** Start Extract to read **

The remote's master branch is in the remote tracking branch origin/master. Their dummy is in origin/dummy. Your repo looks something like this.

              [origin/master]
A - B - C - D [master]
     \
      E - F [origin/dummy]

Cloning has created a local master branch, but no local dummy.

By default, when you make a new branch it is off of the current branch. If you had master checked out, which you would right after cloning, then git checkout -b dummy make a branch called dummy off of master.

$ git checkout -b dummy

              [dummy]
              [origin/master]
A - B - C - D [master]
     \
      E - F [origin/dummy]

That's not right. We want it off origin/dummy.

After deleting the incorrect dummy, git branch -d dummy, we can checkout origin/dummy and then make the branch.

** End Extract to read **
** Start Data rows **

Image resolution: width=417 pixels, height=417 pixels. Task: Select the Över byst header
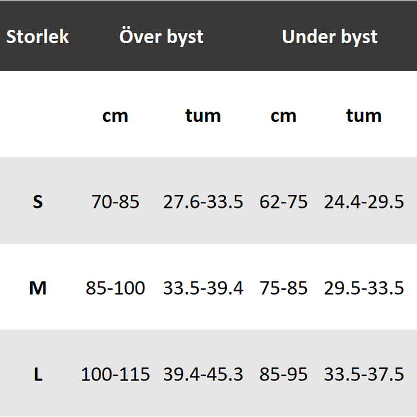pos(161,37)
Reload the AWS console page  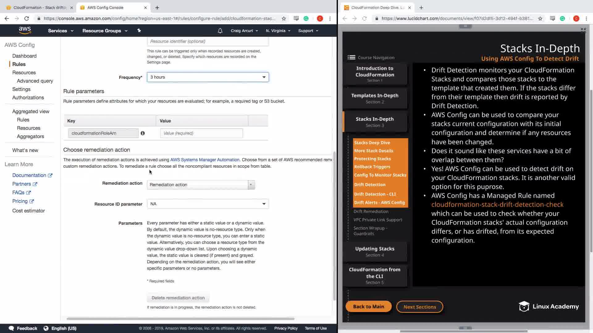27,19
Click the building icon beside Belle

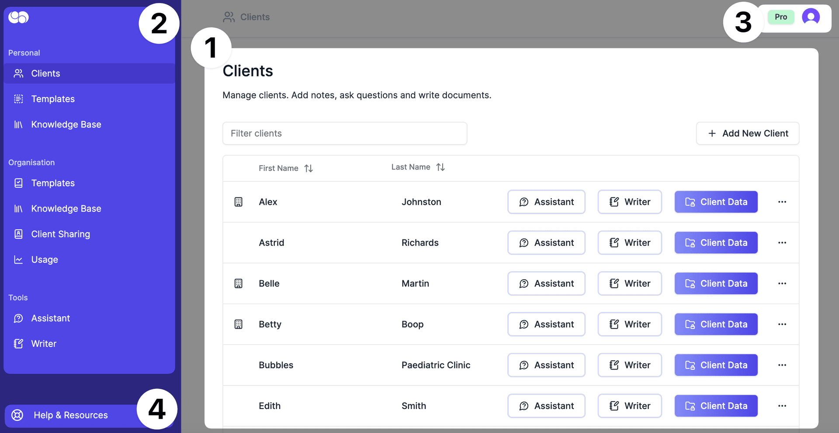[238, 284]
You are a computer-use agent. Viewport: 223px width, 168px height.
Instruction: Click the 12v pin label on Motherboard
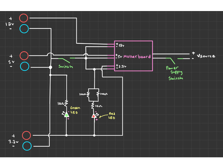tap(121, 46)
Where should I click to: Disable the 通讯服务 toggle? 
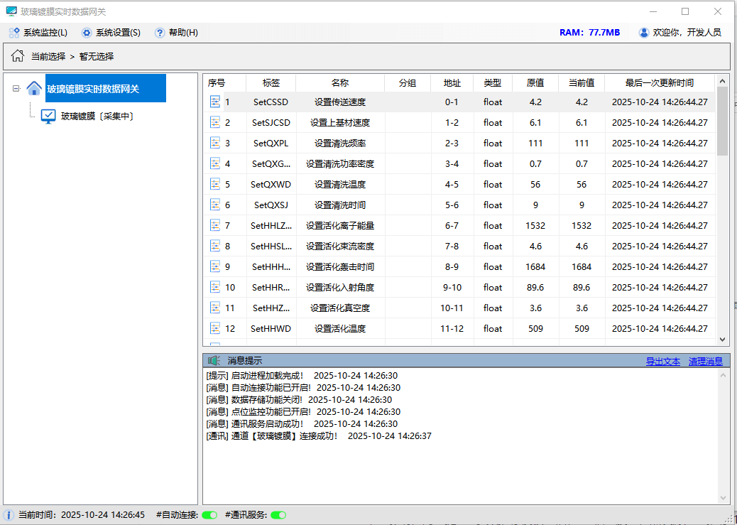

** End Data rows **

**Challenges:**
**A.** Answer these questions from the git branching passage:
(i) Which remote tracking branch holds the remote's master branch?
(ii) What local branch does cloning create?
(iii) What command is given for deleting the incorrect dummy branch?
**B.** Reproduce the git branching passage word for word, starting with "The remote's master" and going on through "off of master.".
**C.** Pick up the git branching passage after its final sentence and keep writing it.
The rows come from a separate source and are not connected to the git branching passage.

**Answers provided:**
**A.**
(i) origin/master
(ii) A local master branch (but no local dummy)
(iii) git branch -d dummy

**B.**
The remote's master branch is in the remote tracking branch origin/master. Their dummy is in origin/dummy. Your repo looks something like this.

              [origin/master]
A - B - C - D [master]
     \
      E - F [origin/dummy]

Cloning has created a local master branch, but no local dummy.

By default, when you make a new branch it is off of the current branch. If you had master checked out, which you would right after cloning, then git checkout -b dummy make a branch called dummy off of master.

**C.**
git checkout origin/dummy
git checkout -b dummy

              [origin/master]
A - B - C - D [master]
     \
      E - F [origin/dummy]
            [dummy]

Or as a shorthand, we can pass in where we want to branch from

git checkout -b dummy origin/dummy

Or, even shorter, you can simply checkout your non-existent dummy branch and Git will assume it's supposed to be the local branch of origin/dummy. This is controlled by the --guess option, on by default.

git checkout dummy
Branch 'dummy' set up to track remote branch 'dummy' from 'origin'.
Switched to a new branch 'dummy'

See Working With Remotes in Pro Git for more.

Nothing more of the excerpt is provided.